В изображении Аджемоглу и Робинсона республиканский Рим или Венецианская республика первых веков своего существования выглядят намного более «инклюзивно», чем Англия накануне Славной революции. Во времена республики «Рим представлял собой хорошо организованное и стабильное государство»; его политические институты составляли «основу процветания республики»; его граждане обладали «политическими и экономическими правами»; «были созданы весьма разумные политические институты со множеством инклюзивных элементов»; «такой порядок снижал возможность злоупотреблений и того, что власть будет сосредоточена в одних руках»; «институты республики были построены на системе сдержек и противовесов, позволявшей распределять власть в достаточно широких слоях населения»; «в политических институтах республики имелись элементы плюрализма»; «политические и юридические гарантии… создали экономические возможности для граждан и привнесли некоторую степень инклюзивности в экономические институты» [Аджемоглу, Робинсон, 2016, с. 218–223]. Еще лучше обстояли дела в Венеции: она имела «отлично развитый набор инклюзивных экономических институтов» и «постепенно развивавшуюся политическую инклюзивность»; серия инноваций в области контрактного права сделала ее «экономические институты значительно более инклюзивными»; ее политическая система становилась «все более открытой»; «власть постепенно все более ограничивалась вследствие общих изменений в политических институтах»; ее «инклюзивные экономические и политические институты» начали «поддерживать друг друга»; должность дожа была выборной и его власть жестко ограничивалась; «политические реформы вели к развитию дальнейших институциональных инноваций — появлению независимых выборных чиновников, судей и апелляционных судей»; наконец, наблюдавшийся в ней «экономический рост, поддержанный инклюзивными венецианскими институтами, сопровождался созидательным разрушением» [Там же, с. 209–212].

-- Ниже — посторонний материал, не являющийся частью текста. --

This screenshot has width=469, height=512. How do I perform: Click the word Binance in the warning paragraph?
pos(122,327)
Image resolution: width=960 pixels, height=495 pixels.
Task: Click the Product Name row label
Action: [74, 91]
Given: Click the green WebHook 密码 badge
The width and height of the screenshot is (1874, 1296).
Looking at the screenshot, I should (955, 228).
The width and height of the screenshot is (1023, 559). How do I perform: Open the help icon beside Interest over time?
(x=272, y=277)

Почему же тогда переход к полной инклюзивности произошел в Англии, а не в Риме или Венеции? Единственный ответ, который допускает схема Аджемоглу/Робинсона, — потому что ей довелось столкнуться с иной точкой перелома, чем те, с которыми пришлось иметь дело им. Но если это так, то тогда институты не могут считаться фундаментальной причиной экономического роста: если в Риме или Венеции они были не хуже, чем в Англии, то, значит, дело не в них, а в каких-то иных, внеинституциональных факторах.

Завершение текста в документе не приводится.